§ **Assignment**
From the data underneath, reproduce exactly the stretch that begins at the line with "Select the first curve point at 700 mV" and ends after the line with "This screenshot has width=876, height=501.".

§ **Extracted information**

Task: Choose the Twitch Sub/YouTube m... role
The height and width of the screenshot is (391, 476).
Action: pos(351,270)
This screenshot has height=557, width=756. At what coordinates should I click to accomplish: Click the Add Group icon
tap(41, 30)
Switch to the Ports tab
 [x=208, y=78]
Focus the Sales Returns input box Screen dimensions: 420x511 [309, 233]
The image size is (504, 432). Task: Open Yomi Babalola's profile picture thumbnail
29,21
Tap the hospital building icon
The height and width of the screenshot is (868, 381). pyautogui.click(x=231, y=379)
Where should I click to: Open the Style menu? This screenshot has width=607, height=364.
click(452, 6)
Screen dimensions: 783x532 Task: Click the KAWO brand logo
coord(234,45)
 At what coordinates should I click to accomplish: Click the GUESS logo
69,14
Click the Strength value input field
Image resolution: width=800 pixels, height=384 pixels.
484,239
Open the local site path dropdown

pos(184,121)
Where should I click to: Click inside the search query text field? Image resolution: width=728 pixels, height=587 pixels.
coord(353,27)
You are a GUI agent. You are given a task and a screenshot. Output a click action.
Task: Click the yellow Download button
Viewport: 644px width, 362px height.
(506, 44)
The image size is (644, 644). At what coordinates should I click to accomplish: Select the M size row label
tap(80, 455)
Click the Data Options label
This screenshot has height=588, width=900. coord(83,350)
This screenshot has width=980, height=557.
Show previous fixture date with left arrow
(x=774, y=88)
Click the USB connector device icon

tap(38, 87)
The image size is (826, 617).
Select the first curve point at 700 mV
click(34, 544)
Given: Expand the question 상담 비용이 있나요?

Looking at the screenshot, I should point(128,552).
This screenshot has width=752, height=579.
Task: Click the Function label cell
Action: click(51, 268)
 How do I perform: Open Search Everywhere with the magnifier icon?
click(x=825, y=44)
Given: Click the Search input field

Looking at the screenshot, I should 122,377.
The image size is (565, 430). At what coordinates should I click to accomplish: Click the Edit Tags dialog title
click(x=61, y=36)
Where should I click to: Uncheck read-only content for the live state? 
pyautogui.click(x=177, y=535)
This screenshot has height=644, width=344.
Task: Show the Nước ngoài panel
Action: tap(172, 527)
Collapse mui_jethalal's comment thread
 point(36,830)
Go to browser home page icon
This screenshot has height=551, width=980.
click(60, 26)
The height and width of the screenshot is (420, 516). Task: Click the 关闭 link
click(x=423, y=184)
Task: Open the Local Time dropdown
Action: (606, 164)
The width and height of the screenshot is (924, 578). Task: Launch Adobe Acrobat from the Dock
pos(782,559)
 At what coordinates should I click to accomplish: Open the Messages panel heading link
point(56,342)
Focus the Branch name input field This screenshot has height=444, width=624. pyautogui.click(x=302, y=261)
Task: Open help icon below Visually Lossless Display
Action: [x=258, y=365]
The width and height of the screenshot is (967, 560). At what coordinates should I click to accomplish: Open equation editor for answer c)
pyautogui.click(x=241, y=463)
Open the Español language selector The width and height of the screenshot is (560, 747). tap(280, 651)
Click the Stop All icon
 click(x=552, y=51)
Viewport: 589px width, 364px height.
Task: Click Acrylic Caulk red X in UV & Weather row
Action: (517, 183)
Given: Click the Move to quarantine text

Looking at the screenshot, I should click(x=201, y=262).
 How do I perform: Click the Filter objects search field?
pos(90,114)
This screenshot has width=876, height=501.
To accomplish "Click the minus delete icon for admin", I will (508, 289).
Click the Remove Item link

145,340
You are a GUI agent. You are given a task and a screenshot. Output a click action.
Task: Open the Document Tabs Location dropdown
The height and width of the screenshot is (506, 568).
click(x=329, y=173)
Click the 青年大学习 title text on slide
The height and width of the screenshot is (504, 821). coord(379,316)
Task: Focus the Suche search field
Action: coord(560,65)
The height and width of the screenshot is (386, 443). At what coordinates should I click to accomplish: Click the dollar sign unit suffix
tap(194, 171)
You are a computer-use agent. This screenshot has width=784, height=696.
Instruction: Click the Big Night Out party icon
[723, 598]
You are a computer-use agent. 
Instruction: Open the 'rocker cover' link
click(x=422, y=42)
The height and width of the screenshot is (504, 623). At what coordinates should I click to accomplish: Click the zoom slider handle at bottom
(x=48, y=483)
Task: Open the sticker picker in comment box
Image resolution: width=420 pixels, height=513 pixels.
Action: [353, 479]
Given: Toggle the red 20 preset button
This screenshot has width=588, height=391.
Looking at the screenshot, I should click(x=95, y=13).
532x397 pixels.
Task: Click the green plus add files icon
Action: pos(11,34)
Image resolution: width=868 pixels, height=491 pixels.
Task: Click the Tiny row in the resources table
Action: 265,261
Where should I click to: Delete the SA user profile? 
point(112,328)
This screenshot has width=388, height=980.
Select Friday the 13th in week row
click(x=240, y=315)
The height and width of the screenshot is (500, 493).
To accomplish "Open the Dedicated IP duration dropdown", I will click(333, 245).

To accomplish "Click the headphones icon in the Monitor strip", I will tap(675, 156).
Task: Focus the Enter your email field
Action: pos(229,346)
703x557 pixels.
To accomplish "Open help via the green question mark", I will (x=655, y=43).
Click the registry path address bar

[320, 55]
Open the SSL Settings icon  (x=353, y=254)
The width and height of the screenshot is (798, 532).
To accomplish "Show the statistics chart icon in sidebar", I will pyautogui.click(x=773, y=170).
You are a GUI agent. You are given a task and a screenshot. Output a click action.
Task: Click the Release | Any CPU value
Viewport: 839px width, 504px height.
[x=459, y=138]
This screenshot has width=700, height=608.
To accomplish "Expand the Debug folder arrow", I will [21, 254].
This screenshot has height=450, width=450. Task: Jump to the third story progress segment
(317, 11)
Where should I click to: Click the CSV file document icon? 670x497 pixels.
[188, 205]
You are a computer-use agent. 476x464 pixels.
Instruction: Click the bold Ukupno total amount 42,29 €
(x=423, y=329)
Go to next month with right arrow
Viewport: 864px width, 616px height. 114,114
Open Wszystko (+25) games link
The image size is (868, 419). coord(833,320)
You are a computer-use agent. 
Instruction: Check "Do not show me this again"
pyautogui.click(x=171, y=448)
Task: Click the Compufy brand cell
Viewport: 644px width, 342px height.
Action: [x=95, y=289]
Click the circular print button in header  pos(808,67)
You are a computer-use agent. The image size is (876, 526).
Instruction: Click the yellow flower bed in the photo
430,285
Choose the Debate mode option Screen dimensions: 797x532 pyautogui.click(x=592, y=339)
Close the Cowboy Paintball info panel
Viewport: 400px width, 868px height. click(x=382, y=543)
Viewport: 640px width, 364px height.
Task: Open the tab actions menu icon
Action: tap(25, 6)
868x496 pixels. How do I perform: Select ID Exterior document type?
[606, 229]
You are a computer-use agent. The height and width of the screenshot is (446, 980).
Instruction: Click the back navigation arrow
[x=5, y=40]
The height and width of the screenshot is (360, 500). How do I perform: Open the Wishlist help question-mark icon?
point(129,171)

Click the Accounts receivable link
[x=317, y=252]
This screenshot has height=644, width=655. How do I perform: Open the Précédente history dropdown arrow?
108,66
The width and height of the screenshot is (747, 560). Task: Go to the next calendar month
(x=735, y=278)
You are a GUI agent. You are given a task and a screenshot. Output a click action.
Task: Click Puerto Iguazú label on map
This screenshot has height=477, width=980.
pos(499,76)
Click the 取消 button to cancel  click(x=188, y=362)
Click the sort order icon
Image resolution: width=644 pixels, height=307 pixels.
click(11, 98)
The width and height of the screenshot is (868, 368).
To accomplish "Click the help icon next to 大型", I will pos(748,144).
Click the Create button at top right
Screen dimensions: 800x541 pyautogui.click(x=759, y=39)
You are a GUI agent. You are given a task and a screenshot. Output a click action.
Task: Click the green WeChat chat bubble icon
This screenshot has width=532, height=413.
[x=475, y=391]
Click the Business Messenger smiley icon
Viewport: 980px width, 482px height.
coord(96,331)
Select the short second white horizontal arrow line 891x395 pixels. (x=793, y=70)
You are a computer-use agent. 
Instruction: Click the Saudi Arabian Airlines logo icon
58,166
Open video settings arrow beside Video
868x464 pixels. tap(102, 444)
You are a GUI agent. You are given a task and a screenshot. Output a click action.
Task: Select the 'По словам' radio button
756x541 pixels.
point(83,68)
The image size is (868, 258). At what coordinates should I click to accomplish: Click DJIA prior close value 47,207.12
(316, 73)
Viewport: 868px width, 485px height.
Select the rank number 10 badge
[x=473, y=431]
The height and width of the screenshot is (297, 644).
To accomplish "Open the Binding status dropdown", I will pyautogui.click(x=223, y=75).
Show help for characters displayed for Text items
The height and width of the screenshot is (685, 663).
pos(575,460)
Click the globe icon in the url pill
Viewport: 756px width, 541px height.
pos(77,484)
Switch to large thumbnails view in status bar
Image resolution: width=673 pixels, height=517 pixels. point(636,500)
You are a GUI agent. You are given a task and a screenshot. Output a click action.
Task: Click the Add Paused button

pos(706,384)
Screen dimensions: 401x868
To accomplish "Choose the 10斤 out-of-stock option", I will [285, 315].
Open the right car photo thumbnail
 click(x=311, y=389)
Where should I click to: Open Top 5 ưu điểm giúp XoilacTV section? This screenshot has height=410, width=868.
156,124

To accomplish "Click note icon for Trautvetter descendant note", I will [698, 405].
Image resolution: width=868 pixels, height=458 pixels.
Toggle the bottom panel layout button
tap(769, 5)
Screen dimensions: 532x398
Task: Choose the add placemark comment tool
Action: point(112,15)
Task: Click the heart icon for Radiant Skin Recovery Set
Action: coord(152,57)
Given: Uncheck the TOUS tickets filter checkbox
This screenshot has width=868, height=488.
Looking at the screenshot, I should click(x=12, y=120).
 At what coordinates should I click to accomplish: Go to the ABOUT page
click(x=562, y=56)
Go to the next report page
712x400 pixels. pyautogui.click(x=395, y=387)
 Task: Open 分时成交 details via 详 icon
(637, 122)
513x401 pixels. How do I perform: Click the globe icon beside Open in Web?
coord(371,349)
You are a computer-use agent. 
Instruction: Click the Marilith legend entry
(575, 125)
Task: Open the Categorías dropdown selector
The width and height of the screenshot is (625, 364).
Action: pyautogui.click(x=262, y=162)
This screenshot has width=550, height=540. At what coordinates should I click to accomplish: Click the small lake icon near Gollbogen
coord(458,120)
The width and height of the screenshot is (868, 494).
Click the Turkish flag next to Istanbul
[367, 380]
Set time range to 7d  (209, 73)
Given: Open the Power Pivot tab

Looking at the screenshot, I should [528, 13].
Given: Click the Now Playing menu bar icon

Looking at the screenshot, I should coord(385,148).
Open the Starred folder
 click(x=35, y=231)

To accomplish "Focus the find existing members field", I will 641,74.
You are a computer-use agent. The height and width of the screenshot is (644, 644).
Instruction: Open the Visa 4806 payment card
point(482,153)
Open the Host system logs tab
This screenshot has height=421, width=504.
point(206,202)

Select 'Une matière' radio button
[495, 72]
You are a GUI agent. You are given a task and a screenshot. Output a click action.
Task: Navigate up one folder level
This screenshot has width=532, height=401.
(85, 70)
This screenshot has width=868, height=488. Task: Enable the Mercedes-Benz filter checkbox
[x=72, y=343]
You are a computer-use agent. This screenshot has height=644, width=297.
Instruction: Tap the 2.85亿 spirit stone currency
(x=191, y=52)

§ **Result of the exercise**
Select the first curve point at 700 mV
click(34, 544)
Given: Expand the question 상담 비용이 있나요?

Looking at the screenshot, I should point(128,552).
This screenshot has width=752, height=579.
Task: Click the Function label cell
Action: click(51, 268)
 How do I perform: Open Search Everywhere with the magnifier icon?
click(x=825, y=44)
Given: Click the Search input field

Looking at the screenshot, I should 122,377.
The image size is (565, 430). At what coordinates should I click to accomplish: Click the Edit Tags dialog title
click(x=61, y=36)
Where should I click to: Uncheck read-only content for the live state? 
pyautogui.click(x=177, y=535)
This screenshot has height=644, width=344.
Task: Show the Nước ngoài panel
Action: tap(172, 527)
Collapse mui_jethalal's comment thread
 point(36,830)
Go to browser home page icon
This screenshot has height=551, width=980.
click(60, 26)
The height and width of the screenshot is (420, 516). Task: Click the 关闭 link
click(x=423, y=184)
Task: Open the Local Time dropdown
Action: (606, 164)
The width and height of the screenshot is (924, 578). Task: Launch Adobe Acrobat from the Dock
pos(782,559)
 At what coordinates should I click to accomplish: Open the Messages panel heading link
point(56,342)
Focus the Branch name input field This screenshot has height=444, width=624. pyautogui.click(x=302, y=261)
Task: Open help icon below Visually Lossless Display
Action: [x=258, y=365]
The width and height of the screenshot is (967, 560). At what coordinates should I click to accomplish: Open equation editor for answer c)
pyautogui.click(x=241, y=463)
Open the Español language selector The width and height of the screenshot is (560, 747). tap(280, 651)
Click the Stop All icon
 click(x=552, y=51)
Viewport: 589px width, 364px height.
Task: Click Acrylic Caulk red X in UV & Weather row
Action: (517, 183)
Given: Click the Move to quarantine text

Looking at the screenshot, I should click(x=201, y=262).
 How do I perform: Click the Filter objects search field?
pos(90,114)
This screenshot has width=876, height=501.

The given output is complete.